PAGE EXCERPT
*** Begin section ***
- Theatrical release poster
- Directed by: Vandana Kataria
- Written by: Sonia Bahl Sunil Drego Vandana Kataria
- Produced by: Vikram Mehra Siddharth Anand Kumar
- Starring: Kunal Kapoor Ali Haji Mohammed Ali Mir Ivan Rodrigues Hardik Thakkar Muskaan Jaferi Shaan Grover Hardik Thakkar Soni Razdan Abhay Narang Ankit kukreti Manav Chauhan Parag Gupta Aryaman Mihir Seth
- Cinematography: Ramanuj Dutta
- Edited by: Simranjeet Malhotra
- Music by: Srikanth Sriram KC Loy
- Production companies: Yoodle Films Saregama
- Release dates: May 2018 (NYIFF); 28 June 2019;
- Running time: 121 minutes
- Country: India
- Language: English

= Noblemen (film) =

Film directed by Vandana Kataria

Noblemen is an Indian English language drama film directed by Vandana Kataria. The film stars Kunal Kapoor, Ali Haji, Ivan Rodrigues, Mohommad Ali Mir, Ankit Kukreti, Muskkaan Jaferi, Shaan Groverr, Soni Razdan, Manav Chauhan, Parag Gupta and Abhay Narang in major roles. The story is about a 15-year-old boy, struggling with his adolescent years, who is terrorized by a gang of bullies in a posh boarding school. This sets forth a chain of events that leads to a loss of life and innocence. The film is backed by Yoodlee Films, a production venture of Saregama. The film is a thematic representation of The Merchant of Venice. The official teaser of the film was launched on 25 May 2018 and the film's Asian Premiere followed closely on 26 May at Kashish.

Noblemen premiered at the New York Indian Film Festival in 2018 and Ali Haji won the ‘Best Child Actor’ award. It was released theatrically in India on 28 June 2019.
*** End section ***
COLLECTED DATA
*** Begin section ***
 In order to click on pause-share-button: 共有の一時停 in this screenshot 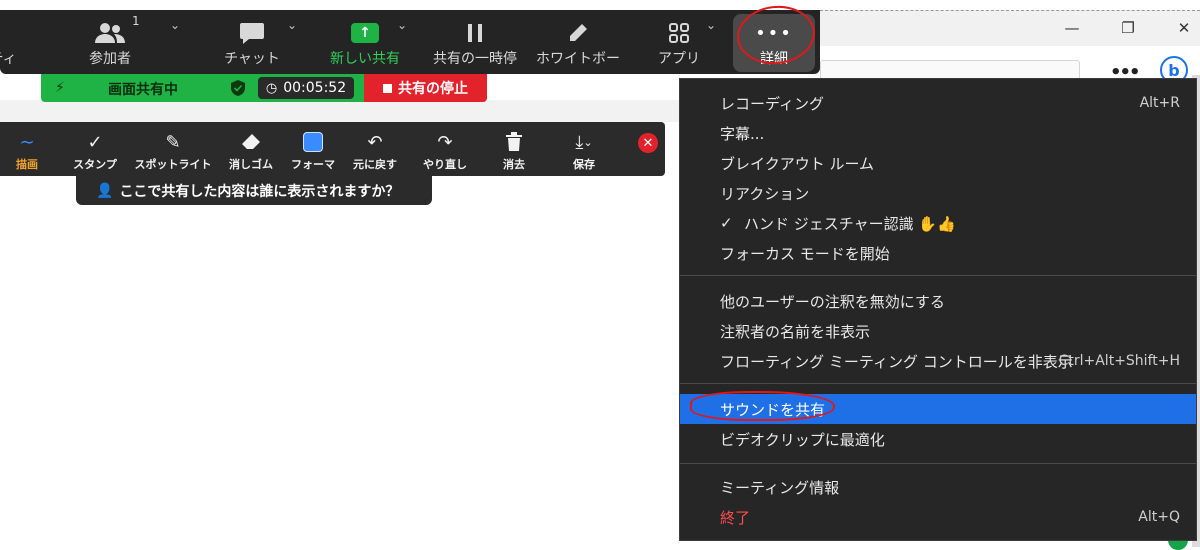, I will do `click(475, 42)`.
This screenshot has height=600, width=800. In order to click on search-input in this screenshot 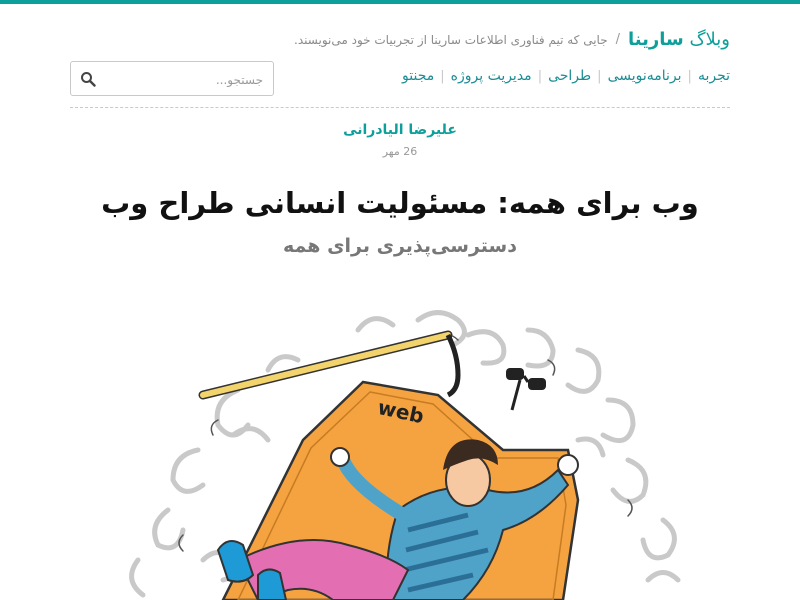, I will do `click(183, 80)`.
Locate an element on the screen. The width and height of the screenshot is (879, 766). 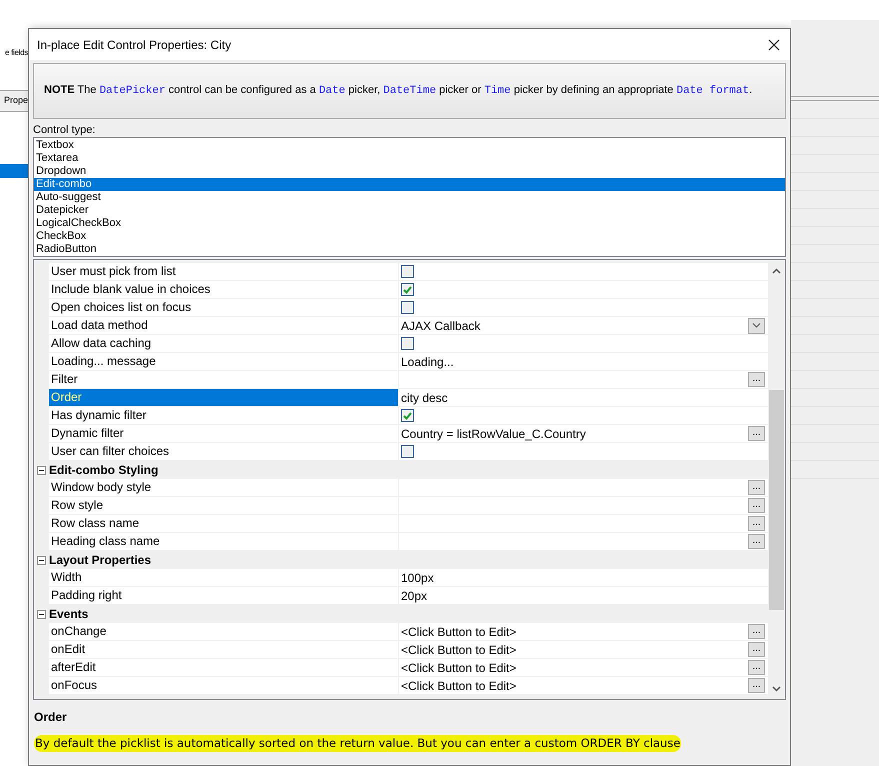
list-item: LogicalCheckBox is located at coordinates (410, 224).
*** End section ***
WHAT TO PRODUCE
Rewrite everything in the Noblemen film article from "Noblemen premiered at" down to "28 June 2019.", swapping "premiered" for "debuted".

RESULT FOR THIS TASK
Noblemen debuted at the New York Indian Film Festival in 2018 and Ali Haji won the ‘Best Child Actor’ award. It was released theatrically in India on 28 June 2019.